See Journalism; Muck- Raking; Press. "Yellow Peril," I have just your feeling about the Japanese Nation. As for their having a yellow skin, if we go back two thousand years we will find that to the Greek and Roman the most dreaded and yet in a sense the most despised barbarian was the white- skinned, blue-eyed and red- or yellow-haired barbarian of the North—the men from whom you and I in a large part derive our blood. It would not seem possible to the Greek and Roman of that day that the northern barbarian should ever become part of the civilized world—his equal in civilization. (To D. B. Schneder, June 19, 1905.) Tyler Dennett, Roosevelt and the Russo-Japanese War. (Doubleday, Page & Co., Garden City, N. Y., 1925), p. 159.
See also Japan.
It is of the utmost importance that the Park shall be kept in its present form as a great forestry preserve and a National pleasure ground, the like of which is not to be found on any other continent than ours; and all public-spirited Americans should join with "Forest and Stream" in the effort to prevent the greed of a little group of speculators, careless of everything save their own selfish interests, from doing the damage they threaten to the whole people of the United States, by wrecking the Yellowstone National Park. So far from having this Park cut down it should be extended, and legislation adopted which would enable the military authorities who now have charge of it to administer it solely in the interests of the whole public, and to punish in the most rigorous way people who trespass upon it. The Yellowstone Park is a park for the people and the representatives of the people should see that it is molested in no way. (To editor of Forest and Stream, December 5, 1982.) Robert Underwood Johnson, Remembered Yesterdays. (Little, Brown & Co., Boston, 1923), p. 309.
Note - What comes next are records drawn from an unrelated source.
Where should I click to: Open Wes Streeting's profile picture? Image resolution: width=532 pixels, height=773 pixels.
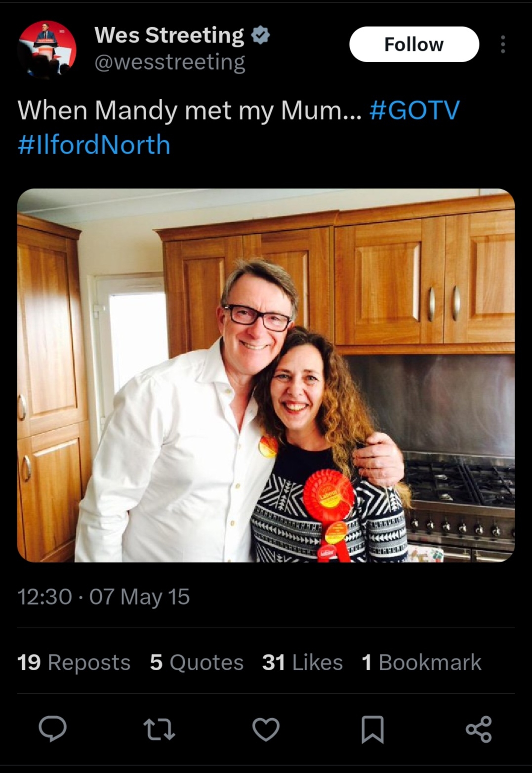tap(47, 49)
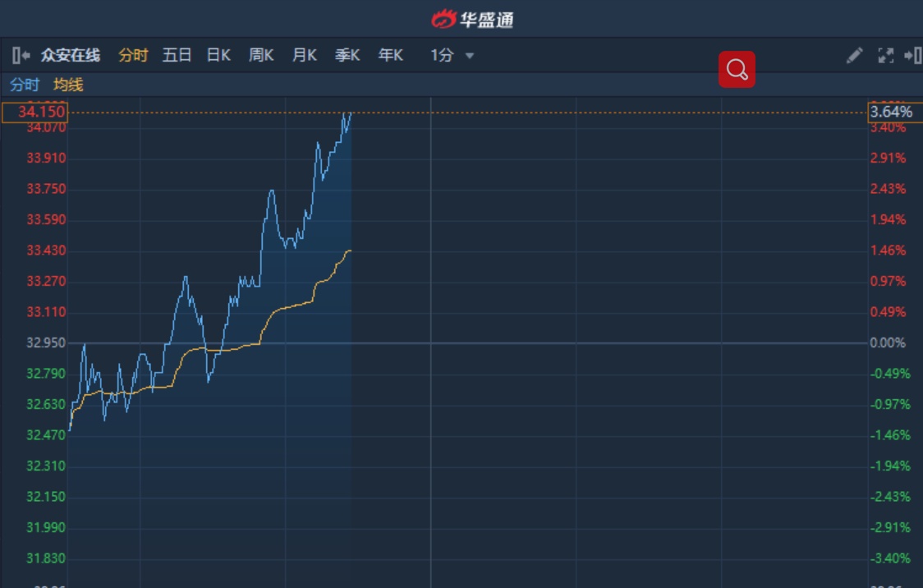Click the fullscreen expand icon
Image resolution: width=923 pixels, height=588 pixels.
click(885, 55)
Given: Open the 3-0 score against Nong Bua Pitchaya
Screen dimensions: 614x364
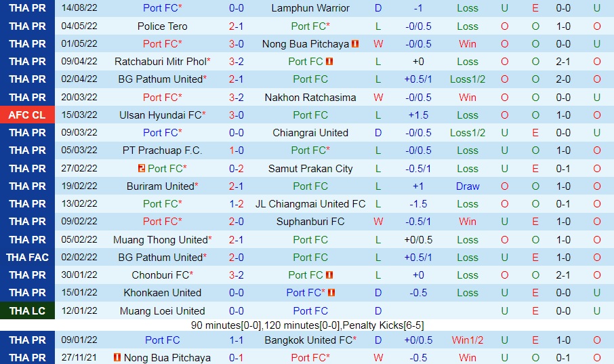Looking at the screenshot, I should (x=237, y=44).
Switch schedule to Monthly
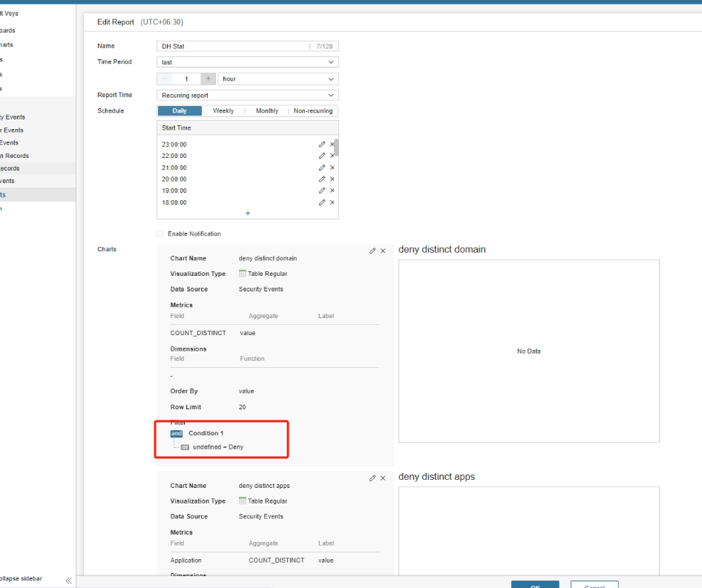This screenshot has height=588, width=702. pos(267,111)
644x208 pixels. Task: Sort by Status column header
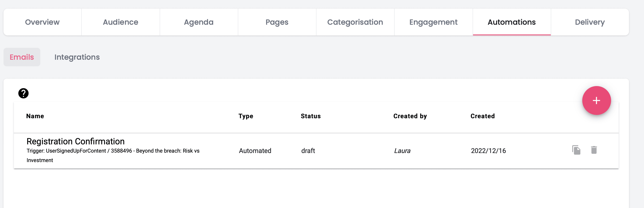(x=311, y=116)
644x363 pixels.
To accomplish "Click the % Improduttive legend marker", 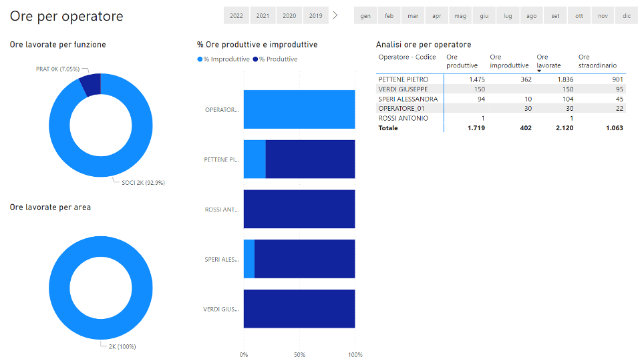I will click(x=200, y=59).
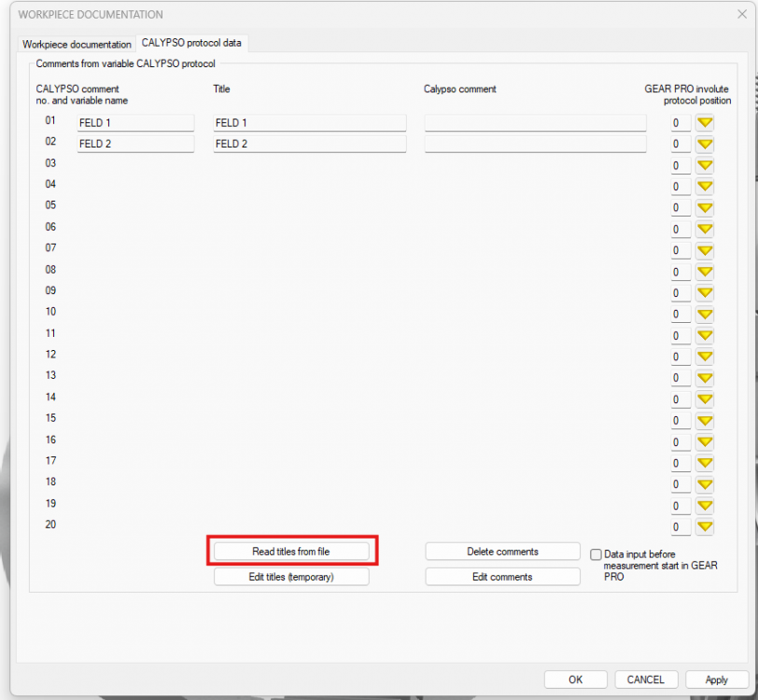This screenshot has width=758, height=700.
Task: Click yellow arrow icon for row 02
Action: (705, 145)
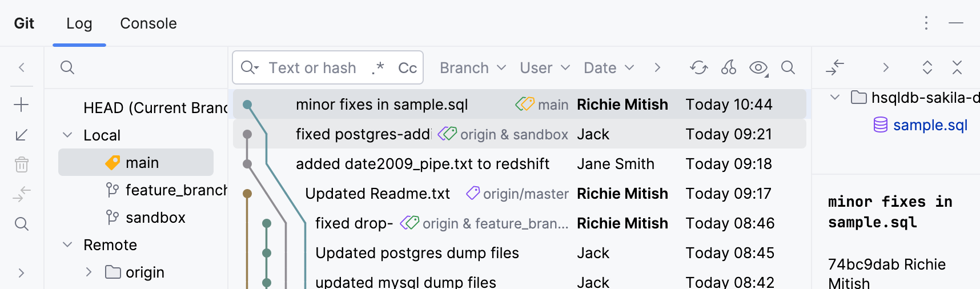The height and width of the screenshot is (289, 980).
Task: Select the Log tab
Action: pos(79,23)
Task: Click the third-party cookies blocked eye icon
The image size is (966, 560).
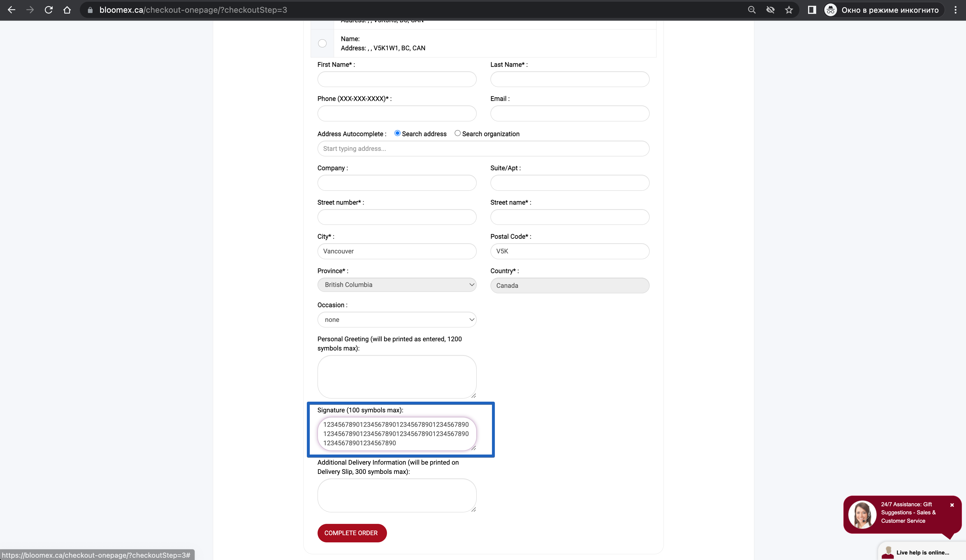Action: coord(770,10)
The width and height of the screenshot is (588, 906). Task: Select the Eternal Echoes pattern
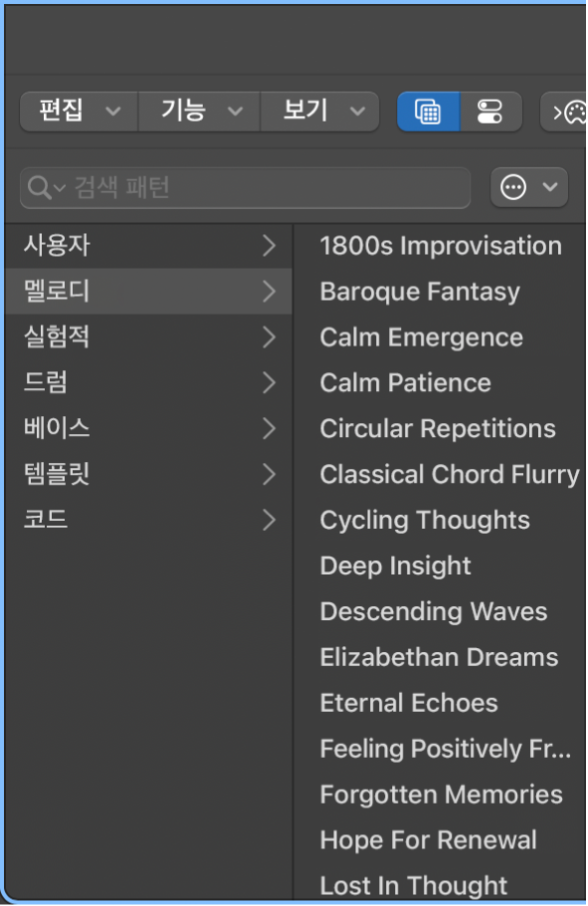pos(408,703)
____________. The Yellowstone Park is something absolutely unique in the world, so far as I know. Nowhere else in any civilized country is there to be found such a tract of veritable wonderland made accessible to all visitors, where at the same time not only the scenery of the wilderness, but the wild creatures of the Park are scrupulously preserved; the only change being that these same wild creatures have been so carefully protected as to show a literally astounding tameness. The creation and preservation of such a great natural playground in the interest of our people as a whole is a credit to the nation. . . . This Park was created, and is now administered, for the benefit and enjoyment of the people. The government must continue to appropriate for it especially in the direction of completing and perfecting an excellent system of driveways. But already its beauties can be seen with great comfort in a short space of time and at an astoundingly small cost, and with the sense on the part of every visitor that it is in part his property, that it is the property of Uncle Sam and therefore of all of us. The only way that the people as a whole can secure to themselves and their children the enjoyment in perpetuity of what the Yellowstone Park has to give is by assuming the ownership in the name of the nation and by jealously safeguarding and preserving the scenery, the forests, and the wild creatures. (At laying of cornerstone of Gateway to Yellowstone Park, Gardiner, Montana, April 24, 1903.) Presidential Addresses and State Papers I, 324-325.
See also Forest Reserves.
The Young Men’s Christian Associations and the Young Women’s Christian Associations, which have now spread over all the country, are invaluable because they can reach every one. I am certainly a beneficiary myself, having not infrequently used them as clubs or reading-rooms when I was in some city in which I had but little or no personal acquaintance. In part they develop the good qualities of those who join them ; in part they do what is even more valuable, that is, simply give opportunity for the men or women to develop the qualities themselves. In most cases they provide reading-rooms and gymnasiums, and therefore furnish a means for a man or woman to pass his or her leisure hours in profit or amusement as seems best. The average individual will not spend the hours in which he is not working in doing something that is unpleasant, and absolutely the only way permanently to draw average men or women from occupations and amusements that are unhealthy for soul or body is to furnish an alternative which they will accept. (Century, October 1900.) Mem. Ed. XV, 428; Nat. Ed. XIII, 375.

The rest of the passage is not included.